Updated 15 January 2016 in response to TAB review
A concise articulation of what issues the WG will address within a 12-18 month time frame and what its “deliverables” or outcomes will be.
The Metadata Standards Catalog (MSC) Working Group will produce a catalog of metadata standards of relevance to research data. Specifically, the catalog system will consist of the following components:
- A set of records describing metadata standards
By ‘metadata standard’ we mean a defined metadata structure and format used within a community. Some metadata standards have formal standardization status but this is not necessarily an indication of quality or utilization.
- A user interface for submitting information, searching, browsing and displaying standards information
- A machine-to-machine interface (API) allowing automated tools to submit information, perform queries and retrieve information from the catalog
In this sense the catalog will be ‘machine readable’. We also intend that the information provided through the API will be structured in such a way that the recipient machine will be able to process and act upon it; in this sense the catalog will also be ‘machine actionable’.
This work builds on the outputs of the Metadata Standards Directory Working Group: both the Metadata Standards Directory (MSD) itself and the set of attendant use cases. The advances to be made by the MSC Working Group beyond that work are improvements to the data structure of the records, an improved user interface, and the addition of an API. The latter development will enable the MSC to participate in and provide services to any autonomic e-research fabric. While the base set of records for the MSC will be derived from those in the MSD, further information will be sought from discipline-specific standards directories and RDA working groups.
A specific description of who will benefit from the adoption or implementation of the WG outcomes and what tangible impacts should result.

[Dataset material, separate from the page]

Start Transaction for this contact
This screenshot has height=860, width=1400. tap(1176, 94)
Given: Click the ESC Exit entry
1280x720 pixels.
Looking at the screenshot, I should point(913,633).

Prediction is very difficult, especially if it's about the future. — Neils Bohr
The primary beneficiaries of this work – being a continuation of work performed by the MSD Working Group and the UK Digital Curation Centre – will be researchers, in the following ways:
- Early career researchers, or those unused to sharing their data, will be able to consult the MSC – whether directly or indirectly through other tools – and discover an appropriate standard to use when documenting their data. This will help them to comply with funder requirements for data management from the planning stages through to submission to an archive.
- Having a comprehensive catalogue of metadata standards will make it easier to prevent duplication of standards development effort (in areas where metadata standards already exist) and highlight gaps where standards development activity is needed.
- Following on from the above, it will therefore be easier for peer researchers to discover, validate and reuse datasets that have been shared, due to the expected metadata being in place.
The group recognizes that there exist catalogs of datasets, repositories, software and publications with limited metadata for each entry. There exists the BioSharing initiative for bioscience and DataONE in environmental sciences, and beyond them many projects and initiatives with some information on relevant datasets and metadata associated with them. While these all contribute to the above benefits, in each case the information available is only covering one or a few domains; and in the case of BioSharing, intended for human not machine action. The MSC will address both these shortcomings with respect to metadata standards for research data.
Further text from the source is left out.